◆ Exercise objective: Your answer should be every line of the records that contains the word "first".
----- Data supplied -----
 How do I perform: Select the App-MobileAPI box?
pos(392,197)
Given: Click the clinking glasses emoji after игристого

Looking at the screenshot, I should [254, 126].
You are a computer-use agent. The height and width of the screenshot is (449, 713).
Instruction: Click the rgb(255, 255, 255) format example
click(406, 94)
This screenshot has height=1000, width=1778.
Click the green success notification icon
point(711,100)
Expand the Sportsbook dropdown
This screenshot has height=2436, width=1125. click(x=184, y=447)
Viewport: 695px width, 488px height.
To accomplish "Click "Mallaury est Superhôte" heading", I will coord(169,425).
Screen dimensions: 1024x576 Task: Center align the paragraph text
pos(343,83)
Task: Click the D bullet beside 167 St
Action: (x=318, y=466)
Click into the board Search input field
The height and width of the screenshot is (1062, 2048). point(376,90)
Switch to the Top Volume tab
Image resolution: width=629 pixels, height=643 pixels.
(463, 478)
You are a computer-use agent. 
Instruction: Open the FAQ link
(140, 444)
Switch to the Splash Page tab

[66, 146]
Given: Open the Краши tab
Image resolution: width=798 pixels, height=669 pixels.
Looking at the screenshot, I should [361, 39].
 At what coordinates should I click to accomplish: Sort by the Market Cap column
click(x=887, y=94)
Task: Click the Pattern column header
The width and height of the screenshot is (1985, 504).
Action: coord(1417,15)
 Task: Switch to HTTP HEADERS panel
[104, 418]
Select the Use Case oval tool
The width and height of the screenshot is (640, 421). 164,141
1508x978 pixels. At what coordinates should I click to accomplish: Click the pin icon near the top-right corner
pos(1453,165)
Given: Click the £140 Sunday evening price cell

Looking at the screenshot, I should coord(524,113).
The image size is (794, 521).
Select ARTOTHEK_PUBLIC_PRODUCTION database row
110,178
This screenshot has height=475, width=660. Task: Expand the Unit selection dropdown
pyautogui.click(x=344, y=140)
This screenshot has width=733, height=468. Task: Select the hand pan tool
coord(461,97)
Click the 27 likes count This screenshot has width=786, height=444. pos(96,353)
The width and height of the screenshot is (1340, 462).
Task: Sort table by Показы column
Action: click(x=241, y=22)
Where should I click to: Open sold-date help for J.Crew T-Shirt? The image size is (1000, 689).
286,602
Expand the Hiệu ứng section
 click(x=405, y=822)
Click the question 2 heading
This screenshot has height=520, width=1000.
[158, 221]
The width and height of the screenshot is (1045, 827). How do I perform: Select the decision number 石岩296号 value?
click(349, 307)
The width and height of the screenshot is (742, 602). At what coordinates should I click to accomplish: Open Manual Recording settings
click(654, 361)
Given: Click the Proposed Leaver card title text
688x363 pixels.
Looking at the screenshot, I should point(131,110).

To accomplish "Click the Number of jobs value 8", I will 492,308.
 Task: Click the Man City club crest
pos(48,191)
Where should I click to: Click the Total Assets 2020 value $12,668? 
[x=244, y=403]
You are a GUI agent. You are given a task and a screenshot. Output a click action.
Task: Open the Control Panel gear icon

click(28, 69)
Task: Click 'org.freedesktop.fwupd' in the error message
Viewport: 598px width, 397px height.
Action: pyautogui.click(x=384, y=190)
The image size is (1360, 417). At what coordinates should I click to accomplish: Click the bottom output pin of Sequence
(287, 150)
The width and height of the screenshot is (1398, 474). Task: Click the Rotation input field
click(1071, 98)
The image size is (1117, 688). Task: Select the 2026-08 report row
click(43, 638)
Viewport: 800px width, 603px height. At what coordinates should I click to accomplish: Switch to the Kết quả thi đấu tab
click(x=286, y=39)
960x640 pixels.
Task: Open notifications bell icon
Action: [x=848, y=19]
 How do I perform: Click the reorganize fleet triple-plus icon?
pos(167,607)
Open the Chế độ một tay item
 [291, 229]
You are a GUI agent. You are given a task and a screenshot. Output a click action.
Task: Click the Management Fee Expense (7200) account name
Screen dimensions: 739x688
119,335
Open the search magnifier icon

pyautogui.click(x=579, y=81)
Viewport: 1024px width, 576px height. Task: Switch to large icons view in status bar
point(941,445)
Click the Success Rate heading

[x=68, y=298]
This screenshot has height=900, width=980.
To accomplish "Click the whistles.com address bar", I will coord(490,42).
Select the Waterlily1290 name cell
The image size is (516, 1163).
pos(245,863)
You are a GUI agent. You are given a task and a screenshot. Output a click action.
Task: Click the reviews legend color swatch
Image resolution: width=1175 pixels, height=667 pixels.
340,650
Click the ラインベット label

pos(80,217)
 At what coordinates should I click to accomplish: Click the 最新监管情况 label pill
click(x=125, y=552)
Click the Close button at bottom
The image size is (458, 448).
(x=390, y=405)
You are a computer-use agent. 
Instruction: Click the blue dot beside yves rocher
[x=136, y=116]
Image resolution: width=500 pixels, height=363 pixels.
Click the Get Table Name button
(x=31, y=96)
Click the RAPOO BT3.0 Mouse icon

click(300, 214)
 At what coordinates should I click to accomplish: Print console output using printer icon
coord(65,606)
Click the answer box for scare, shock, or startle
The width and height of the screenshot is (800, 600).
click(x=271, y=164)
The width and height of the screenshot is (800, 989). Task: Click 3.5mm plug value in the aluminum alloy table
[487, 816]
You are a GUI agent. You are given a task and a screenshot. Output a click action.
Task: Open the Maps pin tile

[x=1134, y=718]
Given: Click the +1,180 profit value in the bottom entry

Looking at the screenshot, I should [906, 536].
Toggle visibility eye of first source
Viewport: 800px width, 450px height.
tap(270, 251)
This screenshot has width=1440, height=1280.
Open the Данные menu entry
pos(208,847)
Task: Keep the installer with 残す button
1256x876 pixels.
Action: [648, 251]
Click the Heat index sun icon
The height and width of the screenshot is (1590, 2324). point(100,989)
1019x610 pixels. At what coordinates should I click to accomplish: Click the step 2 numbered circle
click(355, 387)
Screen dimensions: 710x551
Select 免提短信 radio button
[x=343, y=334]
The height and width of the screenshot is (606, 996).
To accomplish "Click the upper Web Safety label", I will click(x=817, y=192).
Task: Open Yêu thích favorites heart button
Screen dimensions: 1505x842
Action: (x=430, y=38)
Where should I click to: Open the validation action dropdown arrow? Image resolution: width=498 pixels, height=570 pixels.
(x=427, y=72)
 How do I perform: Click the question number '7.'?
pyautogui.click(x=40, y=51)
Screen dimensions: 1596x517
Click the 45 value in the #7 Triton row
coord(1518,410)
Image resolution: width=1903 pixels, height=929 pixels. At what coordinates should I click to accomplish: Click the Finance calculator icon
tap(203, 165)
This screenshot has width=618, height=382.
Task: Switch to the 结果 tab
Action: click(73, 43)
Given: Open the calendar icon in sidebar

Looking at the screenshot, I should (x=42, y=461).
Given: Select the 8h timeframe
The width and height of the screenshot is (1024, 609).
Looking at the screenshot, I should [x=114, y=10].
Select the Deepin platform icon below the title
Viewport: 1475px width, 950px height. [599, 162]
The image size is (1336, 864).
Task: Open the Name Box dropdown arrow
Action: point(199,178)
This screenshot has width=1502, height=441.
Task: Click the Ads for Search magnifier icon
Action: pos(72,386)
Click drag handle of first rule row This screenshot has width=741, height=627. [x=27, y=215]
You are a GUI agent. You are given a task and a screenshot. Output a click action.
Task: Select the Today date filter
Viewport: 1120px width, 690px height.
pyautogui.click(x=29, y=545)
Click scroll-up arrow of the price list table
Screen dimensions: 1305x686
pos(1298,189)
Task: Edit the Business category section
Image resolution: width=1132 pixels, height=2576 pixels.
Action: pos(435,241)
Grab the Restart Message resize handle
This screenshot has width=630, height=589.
-----
◆ Solution to the exercise:
Toggle visibility eye of first source
Click drag handle of first rule row This screenshot has width=741, height=627. [x=27, y=215]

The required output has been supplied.